[Opening EXTRACTED RECORDS section]

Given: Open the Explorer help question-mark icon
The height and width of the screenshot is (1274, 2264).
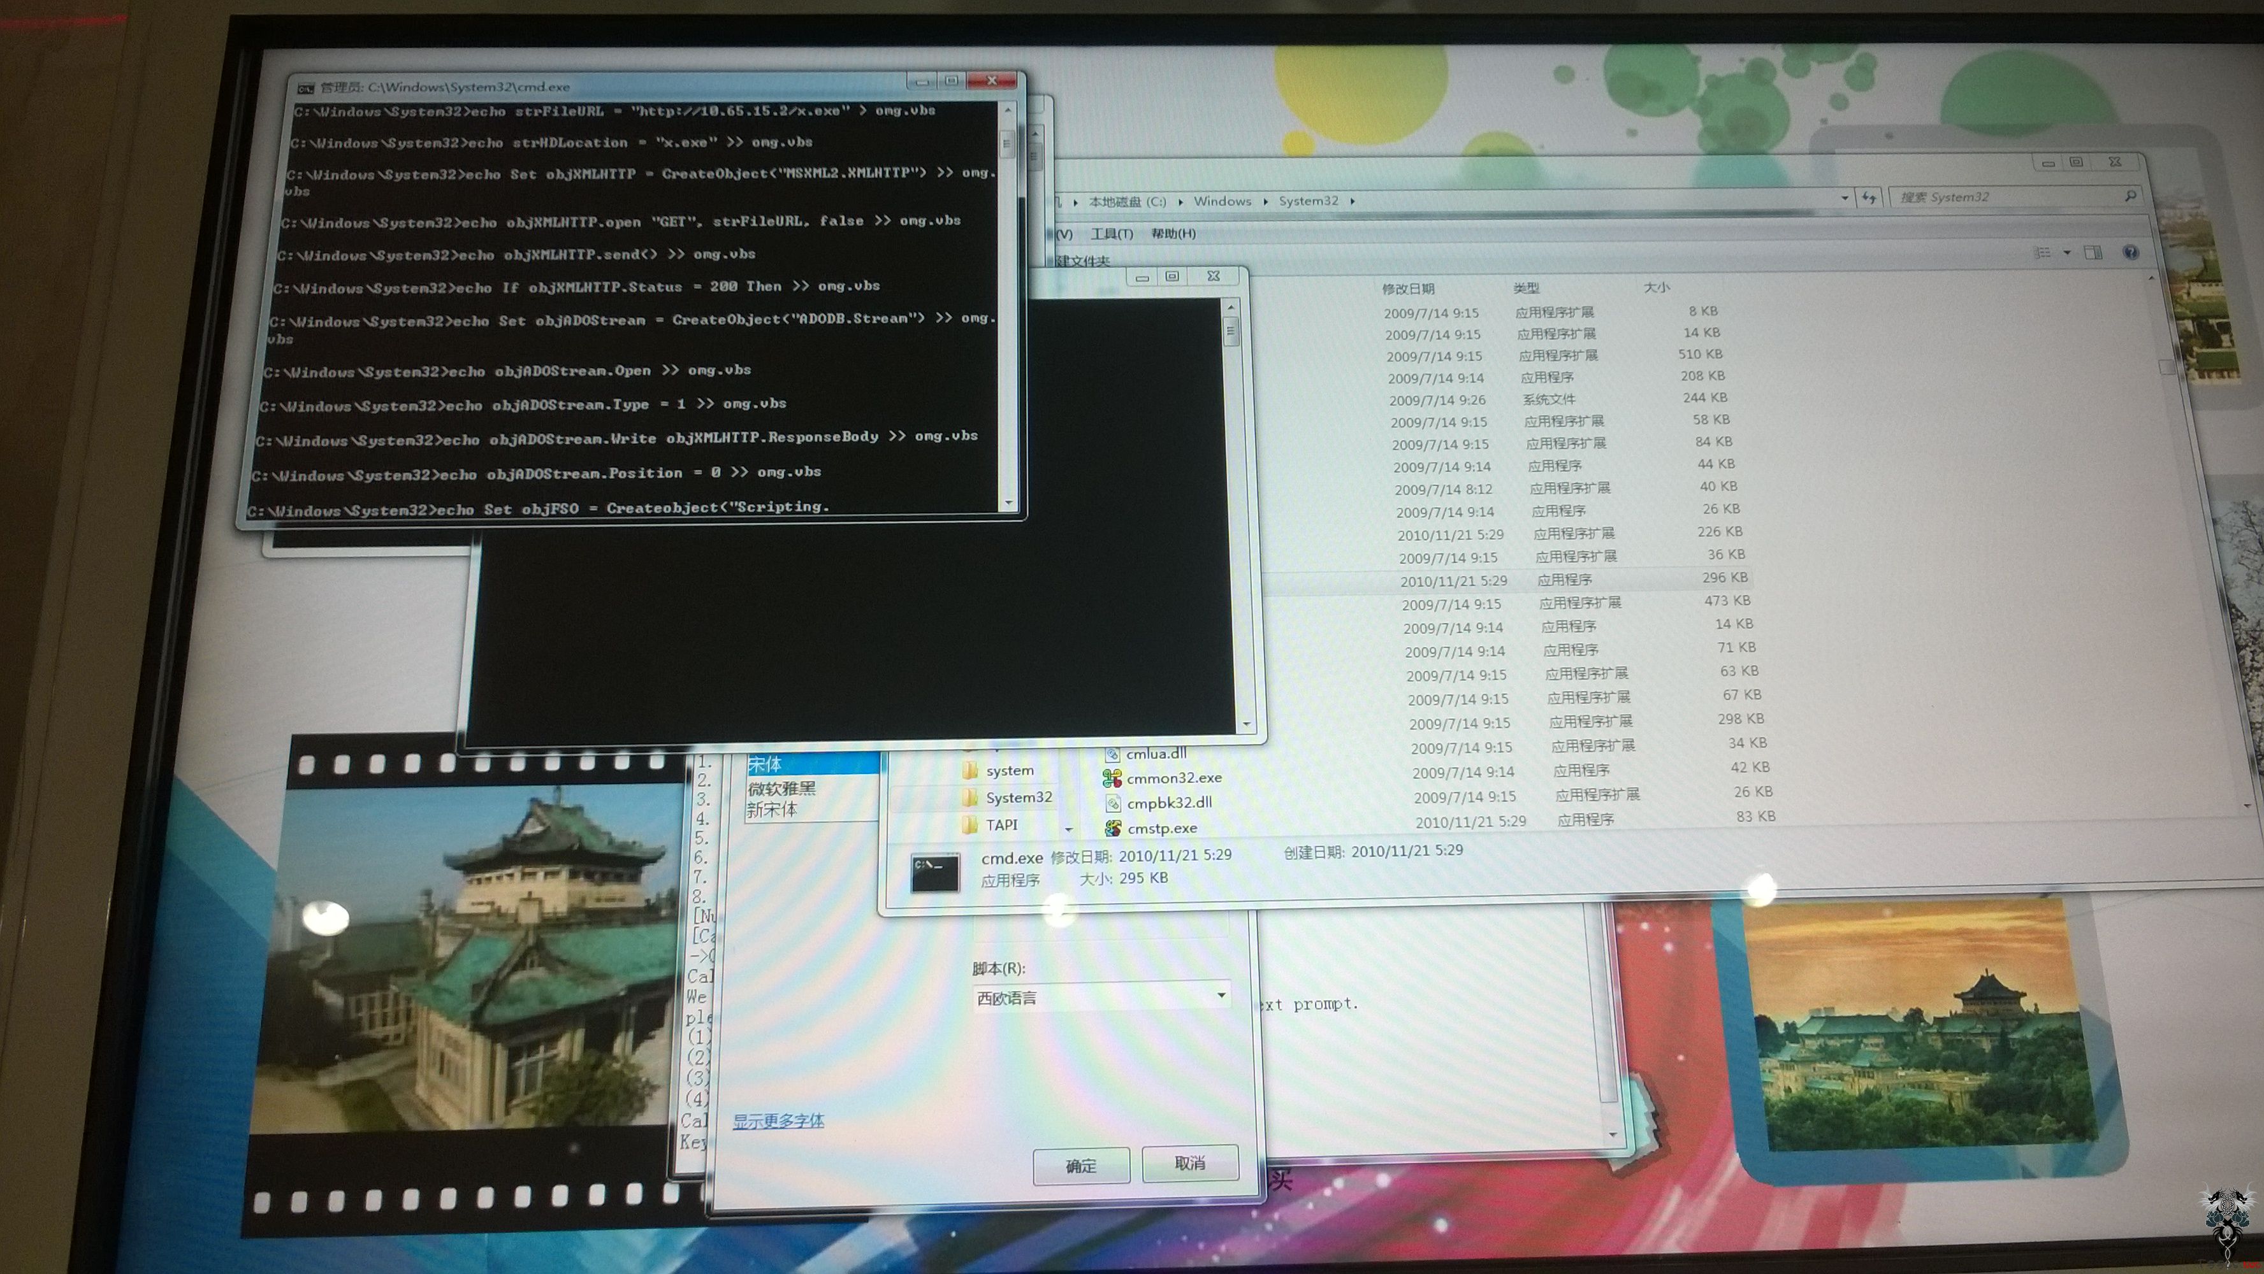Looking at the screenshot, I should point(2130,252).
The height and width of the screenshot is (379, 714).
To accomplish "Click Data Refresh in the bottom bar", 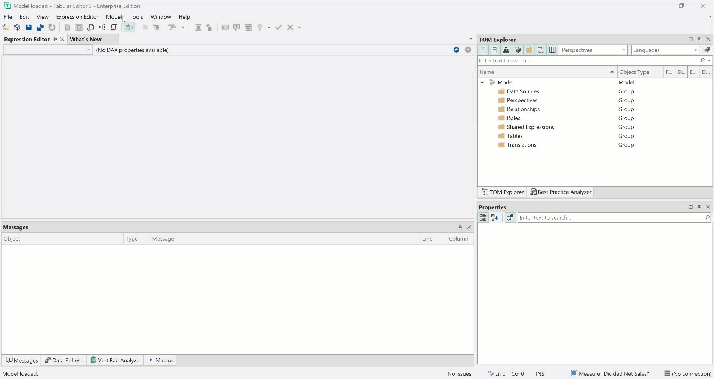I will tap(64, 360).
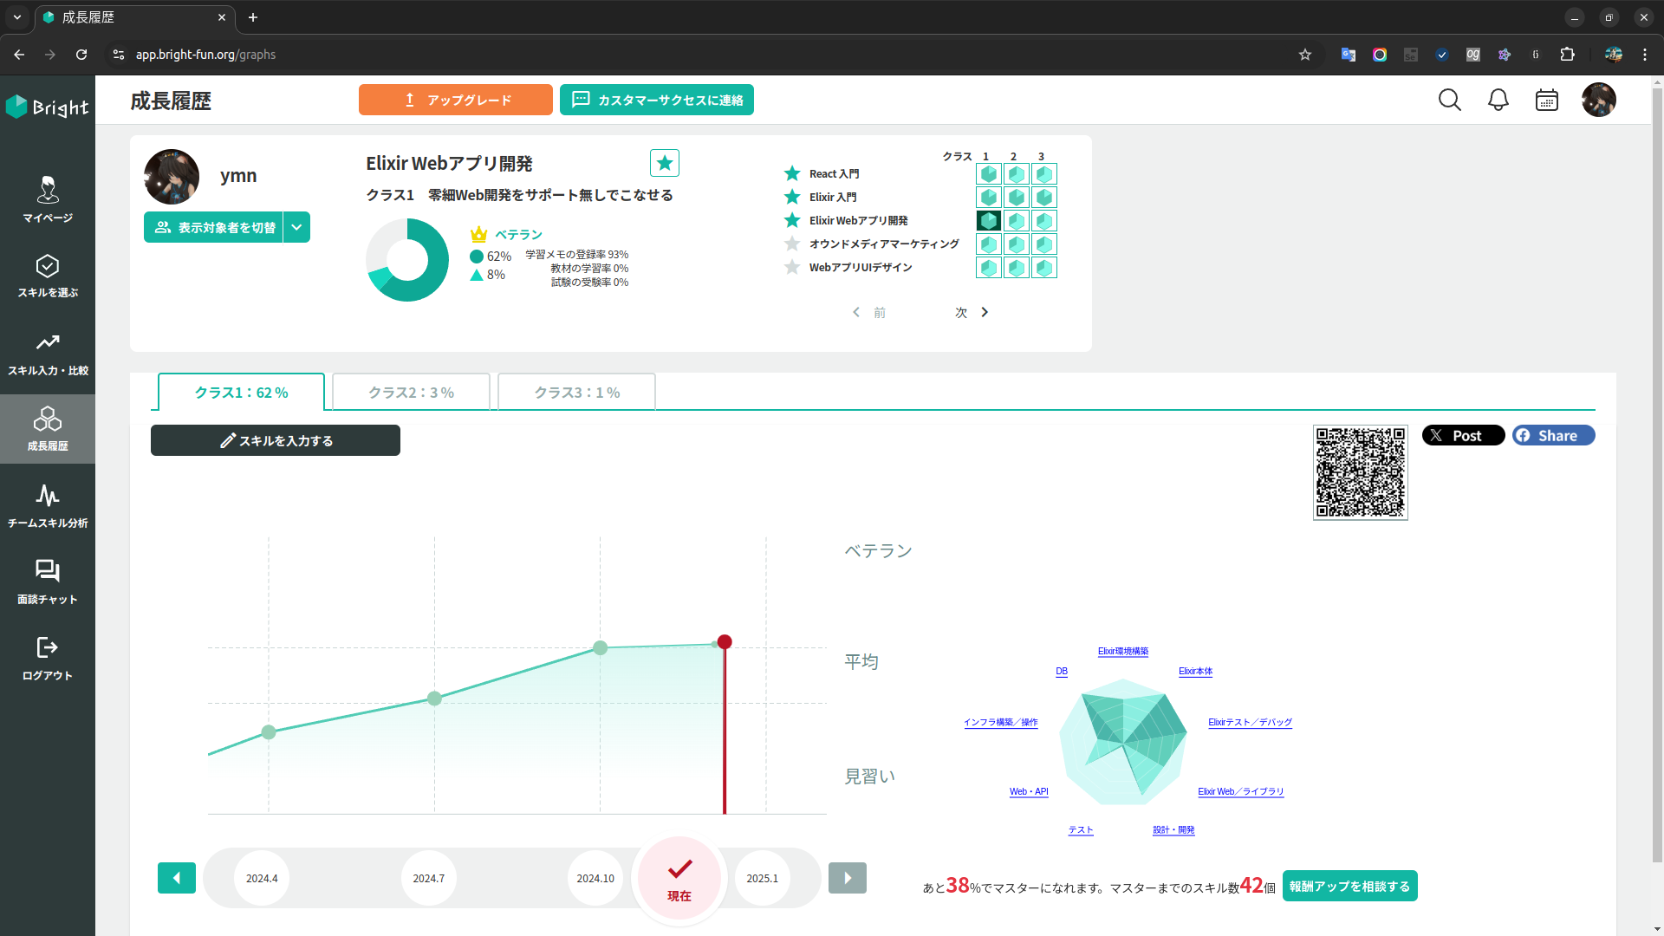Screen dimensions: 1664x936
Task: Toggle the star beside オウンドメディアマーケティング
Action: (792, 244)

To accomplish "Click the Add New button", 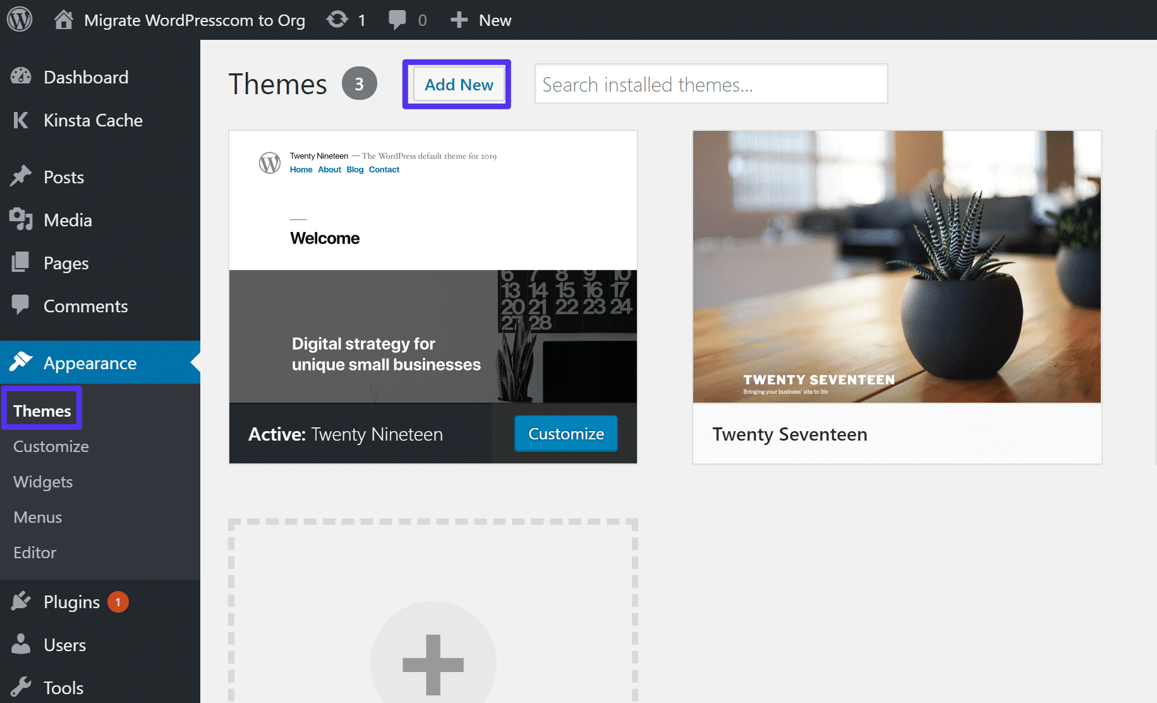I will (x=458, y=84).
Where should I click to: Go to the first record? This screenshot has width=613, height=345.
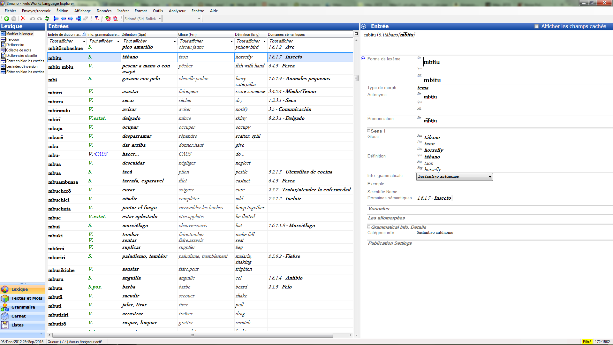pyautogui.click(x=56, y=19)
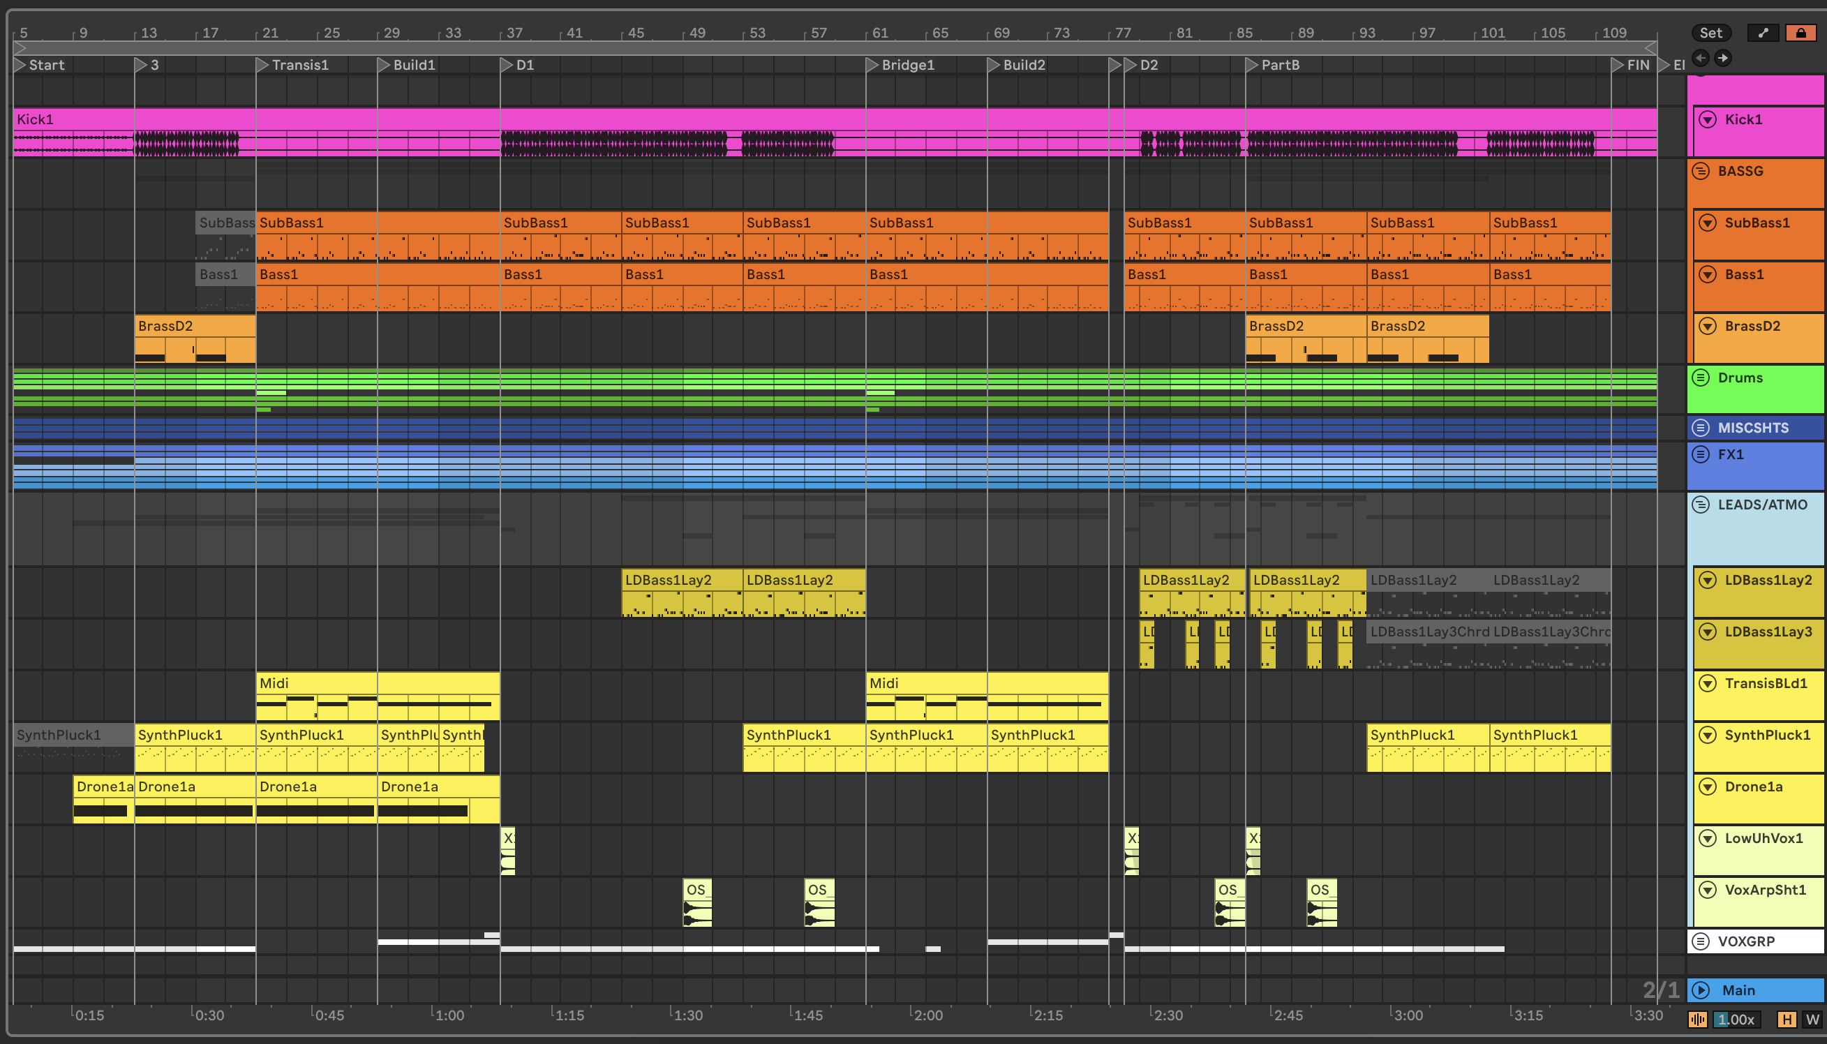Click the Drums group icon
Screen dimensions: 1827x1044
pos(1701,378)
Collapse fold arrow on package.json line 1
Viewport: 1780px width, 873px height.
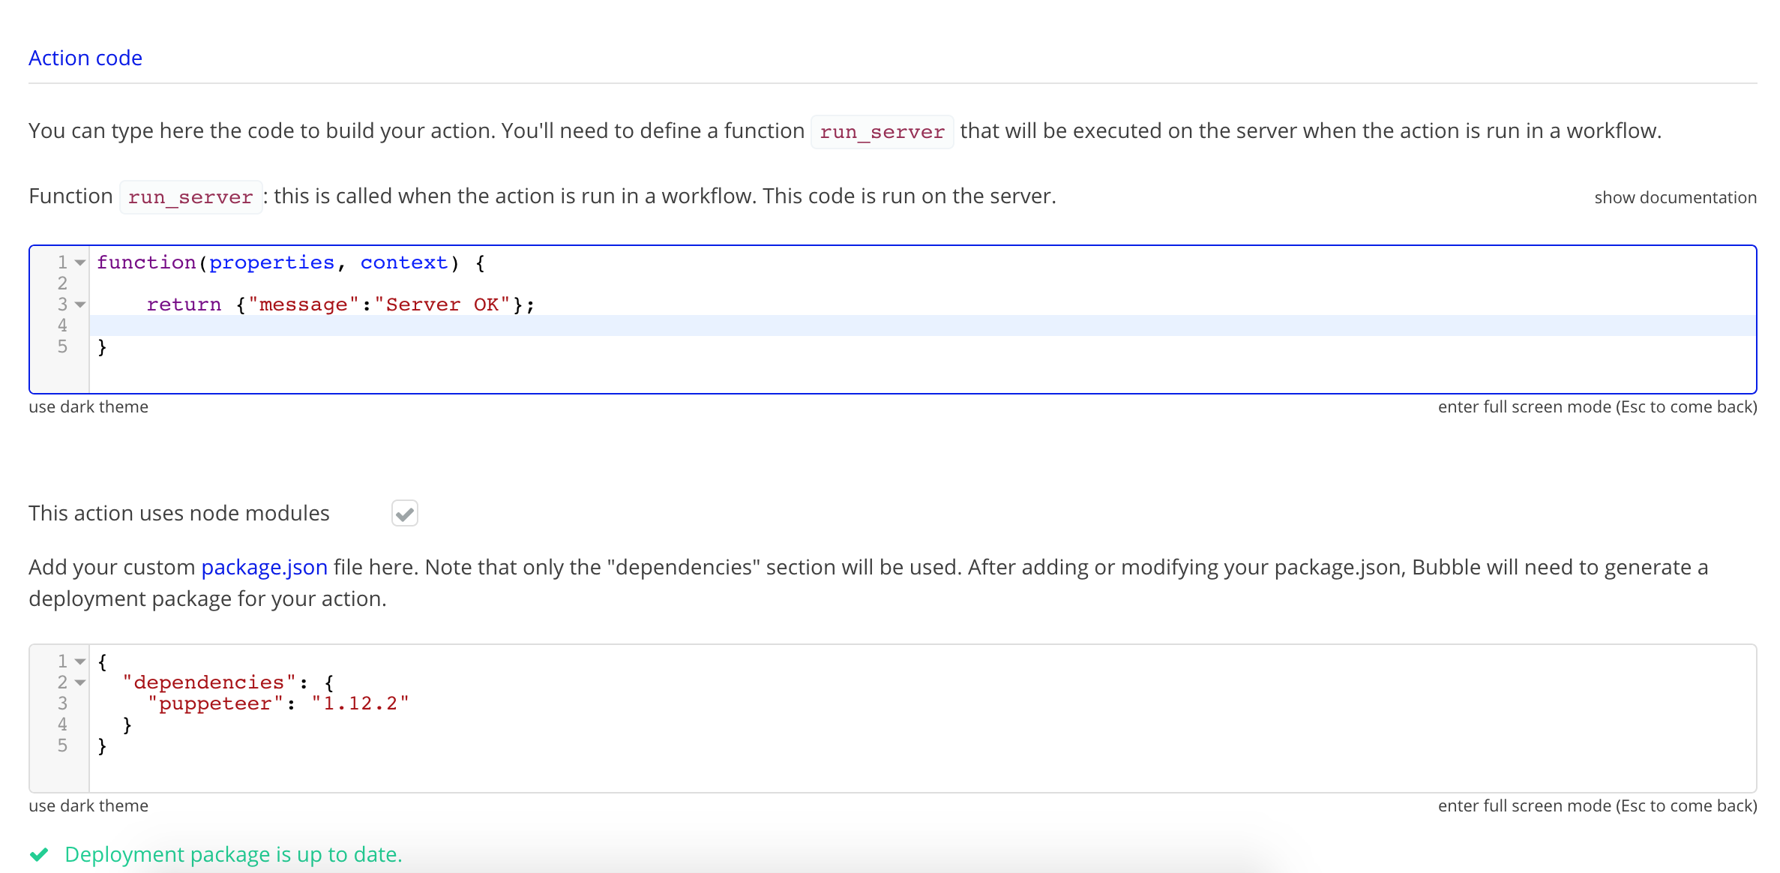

[Closing EXTRACTED RECORDS section]

Pictures are to be left out, and the lines from the beginning of the records through the line with "The height and width of the screenshot is (379, 714)." are to be printed exactly, with nothing added.

Given: Open the Explorer help question-mark icon
The height and width of the screenshot is (1274, 2264).
Looking at the screenshot, I should point(2130,252).
The height and width of the screenshot is (379, 714).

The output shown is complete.